It is not just the ease of plagiarising that is instrumental in its widespread practice, there are also cultural reasons for its pervasive occurrence. One of these has been an approach in schools to the use of the Internet: pupils are rightly encouraged to make use of this educational resource, and earn credit for taking material off the web, but not enough emphasis has, in the past, been placed on correctly referencing the source. Some students arrive at a Higher Education Institution with the expectation that extensive use of Web sources can result in a good mark. Another underlying cause has been the notion, particularly found among some international students, that it is presumptuous to question authority, and this may misguidedly extend to material found on the Internet. These issues have been well aired recently, for instance at the Plagiarism: Prevention, Practice and Policy Conference (Pedden Smith and Duggan, 2004). The paper by Introna and Hayes (2004) examines how some Chinese students have been taught to memorise precisely, "Capturing the exact expression - through meticulous memorisation - is capturing the reality as such". This gives such students a different perspective on copying, which has to be explicitly addressed. At the University of Hertfordshire, in common with other institutions, we take a number of steps to educate students on the problem of plagiarism, starting as soon as they arrive. New students have classes with informal discussions on what constitutes plagiarism; they are taught that it can be sensible to quote an authority, but this must be properly referenced. In programming they are taught the advantages of coding in a modular structure so that sections of code can be re-used, but they learn that it is cheating to pretend that code written by someone else (or automatically generated) is their own work. We also explore the problem of collusion, and explain where to draw the line between students helping each other in acceptable ways and unacceptable collusion Barrett and Cox, 2005). One of the most important practices in instilling proper standards is to show students how easy it is to detect plagiarism and collusion, which acts as a deterrent in the first place.

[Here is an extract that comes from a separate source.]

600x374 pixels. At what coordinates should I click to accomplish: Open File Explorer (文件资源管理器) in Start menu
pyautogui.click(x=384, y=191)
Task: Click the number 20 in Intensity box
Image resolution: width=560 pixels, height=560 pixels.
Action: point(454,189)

Copy Detection as a Deterrent
A well known commercial plagiarism detection service is Turnitin, a browser-based tool that compares a submitted file against material published on the web and against a database of previously submitted student work. Its web site claims that the database now has more than 4.5 billion pages (Turnitin, 2005). From 2003 to 2005 UK Universities and other institutions have subscribed to the commercial plagiarism detector Turnitin for free, paid for by JISC (Joint Information Systems Committee) a government agency, but from the end of 2005 each institution has to pay for the service.

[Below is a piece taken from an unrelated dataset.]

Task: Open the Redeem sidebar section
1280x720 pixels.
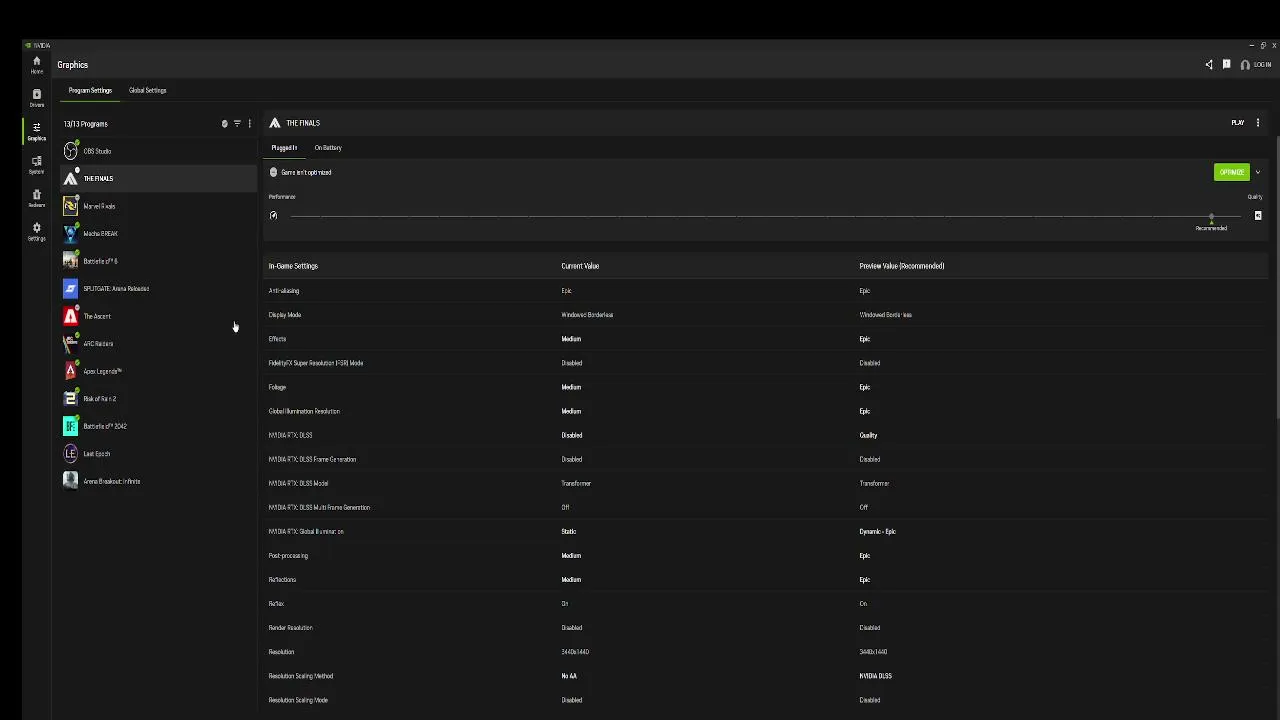Action: pyautogui.click(x=37, y=197)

For each file submitted Turnitin returns the results of the searches, displayed in a "similarity report" for each file, which shows links to web sources and other files in the database. The student's file may be an individual piece of work like a project report, or there may be coursework on the same topic done by a large class of students, in which case the detection of collusion is as important as the detection of copying off the Web. When large cohorts of students are given the same coursework to be done individually, particular problems can arise. A number of members of staff may mark the work, and there is no prospect of detecting copying without an automated system unless the pair of documents concerned happen to be seen by the same marker.
An alternative, primarily used for detecting collusion in students' coursework assignments, is the Ferret copy detector which is a standalone system that can be installed on a standard PC, and is free. This has been developed at the University of Hertfordshire where it is in use to detect plagiarism and collusion in students' essays and reports and also in programming code. To run the Ferret the user collects the files to be processed in a folder on the computer, browses to them, selects them, and then runs the plagiarism detector. We describe below the Ferret copy detector, the algorithm on which it is based, and explain why this can be applied to Chinese, where plagiarism detection is at an early stage of development. The algorithm underlying Turnitin is not made public, so we cannot say whether it resembles the Ferret on a technical basis.
Copy Detection with the Ferret
The occurrence of words in English and other European languages follows a Zipfian distribution. This means that some words occur frequently (function words like "the", "to", "of" and so on) but most words are relatively scarce. Quite ordinary words actually have a low frequency. This has been noted for many decades, initially by Zipf (1949) then by Shannon (1951), and frequently quantified more recently (Manning and Schutze, 1999). As an example, in the Brown corpus of 1 million words, taken from representative samples of everyday texts, 40% of the word forms occur only once (Kupiec, 1992). Now, this distinctive distribution will be more pronounced for word bigrams (two consecutive words), and even more marked for trigrams (three consecutive words).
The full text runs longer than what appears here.